Age alone is not a determining factor in medication nonadherence. Rather, there are many factors that may combine to render older adults less able to adhere to their medication regimens. Because no single reason exists for medication nonadherence, multifaceted interventions targeting specific barriers are most effective in addressing individualized problems and reinforcing positive behaviors. Evidence suggests that with the proper motivation, education, and support, elders can overcome many barriers to medication adherence.

Levine demonstrated that the following steps increase adherence8:
• assessing the patient’s understanding about the disease and treatment regimen and providing information where knowledge gaps exist;

• tying the medication-taking process to other daily routines;

• using adherence aids, such as medication organizers or charts;

• simplifying medication regimens;

• providing personal support from within the healthcare team; and

• recognizing difficulty in coping and other sociobehavioral issues that may affect the patient’s ability to follow the treatment regimen.

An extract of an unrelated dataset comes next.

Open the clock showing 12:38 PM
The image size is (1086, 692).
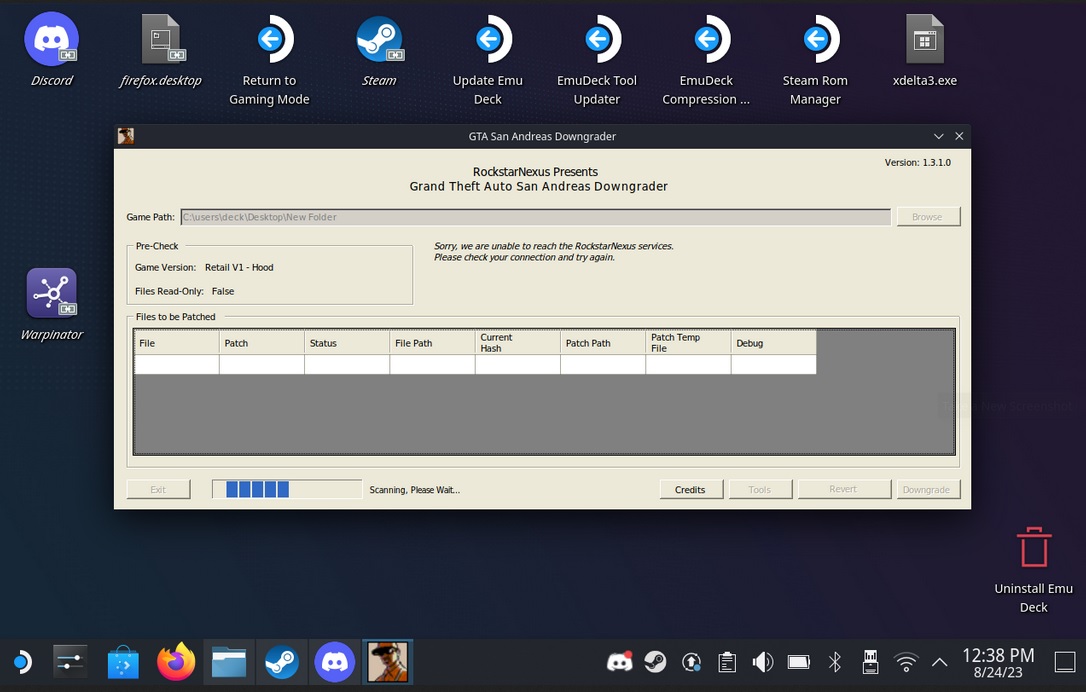click(x=997, y=663)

— Julie Testman, PharmD, BCPS, CGP, is an assistant professor of pharmacy practice at the University of Charleston School of Pharmacy in West Virginia.

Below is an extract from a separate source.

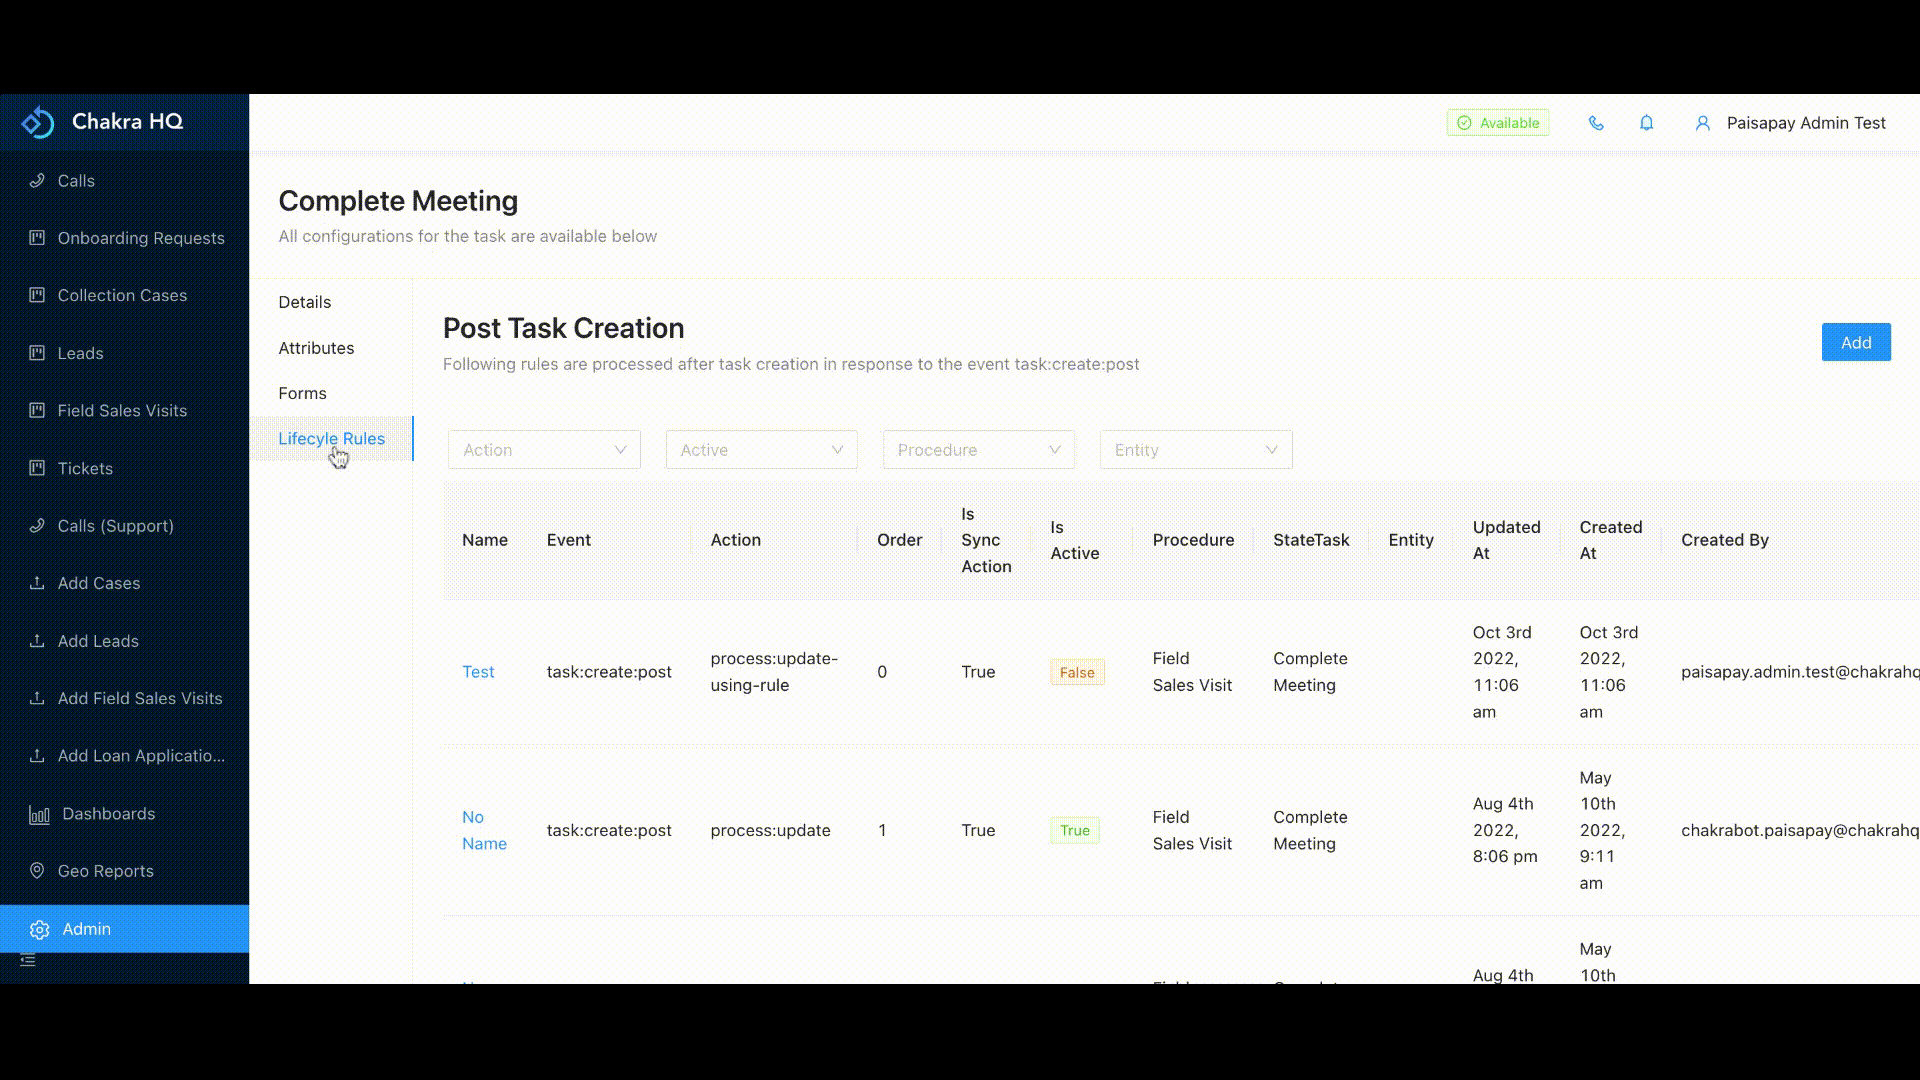Open the Test rule link
1920x1080 pixels.
pyautogui.click(x=478, y=672)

1. MacLaughlin EJ, Raehl CL, Treadway AK, et al. Assessing medication adherence in the elderly: Which tools to use in clinical practice? Drugs Aging. 2005(3);22:231-255.

2. McGraw C, Drennan V. Older people and medication management: From compliance to concordance. Rev Clin Gerontol. 2004;14(2):145-153.

3. Balkrishnan R. Predictors of medication adherence in the elderly. Clin Ther. 1998;20(4):764-771.

4. Amaral P. The special case of compliance in the elderly. In: Gerber KE, Nehemkis AM (eds). Compliance: The Dilemma of the Chronically Ill. New York: Springer; 1986.

5. Vermeire E, Hearnshaw H, Van Royen P, Denekens J. Patient adherence to treatment: Three decades of research. A comprehensive review. J Clin Pharm Ther. 2001;26(5):331-342.

6. Strandberg LR. Drugs as a reason for nursing home admissions. J Am Health Care Assoc. 1984;10(4):20-23.

7. Gurwitz JH, Field TS, Harrold LR, et al. Incidence and preventability of adverse drug events among older persons in the ambulatory setting. JAMA. 2003;289(9):1107-1116.

8. Levine AM. Antiretroviral therapy: Adherence. Clin Care Options HIV. 1998;4:1-10.